Leysters zelfportret: een statement

Om meester te kunnen worden moest een zeventiende-eeuwse schilder laten zien wat hij of zij kon in een zogenaamd meesterstuk. Mogelijk heeft Leyster haar levensgrote Zelfportret (ca. 1632-33) met deze bedoeling gemaakt. Ze toont zichzelf zittend voor haar ezel. Het schilderij waaraan ze werkt is nog niet af en ze heeft zich ontspannen lachend naar ons toe gedraaid, nonchalant wat onderuitgezakt en met een arm op de rugleuning van haar stoel. Haar kleding is rijk versierd met veel gesteven kant, zoals een enorme platte kraag, een zogenaamde ‘fraise’. Bij het echte schilderwerk droeg ze vast geen duur wit kant, maar in de kunst ging het doorgaans meer om status en effect dan om de dagelijkse werkelijkheid. Leysters kleding geeft haar in het schilderij een modieuze, welgestelde uitstraling.
Een infraroodfoto laat zien dat het schilderij op de ezel oorspronkelijk een vrouwenportret was – waarschijnlijk een zelfportret. Leyster heeft het veranderd in een afbeelding van een vrolijke vioolspeler, een figuur die ze citeerde uit eigen werk. Ze presenteert zich hiermee nadrukkelijk als schilder van wat men toen ‘moderne’ figuren vond. Dat wil zeggen: geen mensen uit de geschiedenis, bijbel of mythologie, maar zeventiende-eeuwse types. Het schilderen van figuren gold als een van de lastigste onderdelen van de schilderkunst. Niet alleen was het geen eenvoudige opgave om de kleur, zachtheid en transparantie van huid goed te treffen, het was ook bijzonder moeilijk de innerlijke emotie van figuren succesvol weer te geven door middel van houding, beweging en gezichtsuitdrukking. Volgens de kunstenaarsbiograaf Karel van Mander hadden veel schilders geprobeerd om succesvol een lach uit te beelden, maar lukte dit maar weinigen. Niet zelden leek de figuur eerder te huilen dan te lachen.8 Traditiegetrouw baseerden schilders zich in hun meest ambitieuze figuurstukken op bijbelse en mythologische verhalen. In de jaren 1620 en 1630 werden echter ook vele nieuwe, moderne figuurstukken ontwikkeld, zoals de zogenaamde ‘vrolijke gezelschappen’: doorgaans galant geklede, feestvierende jongelui. Net als bijbelse en mythologische voorstellingen, boden deze schilderijen schilders de kans om sterke emoties te laten zien en figuren in interessante poses en combinaties te tonen.
Voor zover bekend is Leyster de enige zeventiende-eeuwse vrouw die zich aan moderne figuurstukken waagde en ze was er zo te zien trots op.
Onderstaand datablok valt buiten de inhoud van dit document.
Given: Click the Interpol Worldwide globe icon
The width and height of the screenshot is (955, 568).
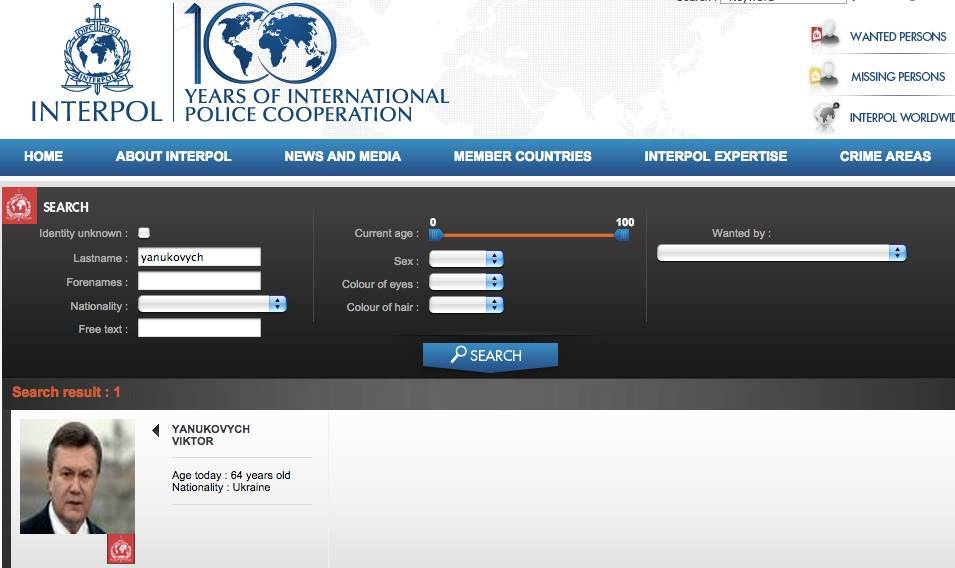Looking at the screenshot, I should (x=826, y=117).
Sterker nog: in haar schilderijen gaat het vrijwel uitsluitend om de figuren; bijzaken als het uitwerken van de achtergrond (wat ‘bijwerk’ werd genoemd in de zeventiende eeuw) interesseerden haar nauwelijks.9
Met de grote hoeveelheid penselen in haar linkerhand benadrukt Leyster in dit portret haar vakkennis. Het aantal is geen overdrijving. Hoewel we zelden zoveel penselen zien in zelfportretten van schilders, weten we uit schildersboeken dat het heel normaal was er vele te gebruiken: voor elke kleur een eigen penseel met bijbehorend palet om de kleur op te mengen.10 Wellicht wilde Leyster door de penselen zo prominent te laten zien ook de aandacht vestigen op de penseelvoering. Net als haar onderwerpkeuze was haar penseelvoering naar zeventiende-eeuwse maatstaven ambitieus; Leyster is de enige zeventiende-eeuwse vrouw die zich een losse schildertrant meester maakte. Net als Hals en Rembrandt schetste ze haar composities bovendien direct met haar penseel op paneel of doek zonder een voortekening te gebruiken. Het op een succesvolle manier ‘los’ kunnen schilderen met grove, herkenbare penseelstreken gold als bijzonder lastig. Veel kunstliefhebbers hadden hier dan ook grote bewondering voor. Critici waarschuwden echter dat het nastreven van een herkenbare schildertrant en een levensecht coloriet vaak ten koste ging van andere zaken, zoals het weergeven van de juiste proporties en het toepassen van lineair perspectief – iets waar Leyster inderdaad minder aandacht aan besteedde (dit geldt overigens ook voor Hals en Rembrandt).11

[...]

8 Karel van Mander, Het Schilderboeck, Haarlem 1604, fol. 25v.
9 Over verschil tussen hoofdzaken en bijwerk, zie Anna Tummers, ‘By His Hand: The Paradox of Seventeenth-Century Connoisseurship’, in Anna Tummers en Koenraad Jonckheere, Art Market and Connoisseurship, Amsterdam 2008, pp. 30-66.
10 Over het gebruik van penselen en paletten, zie Ernst van de Wetering, Rembrandt. The Painter at Work, Amsterdam 2006, pp. 132-152.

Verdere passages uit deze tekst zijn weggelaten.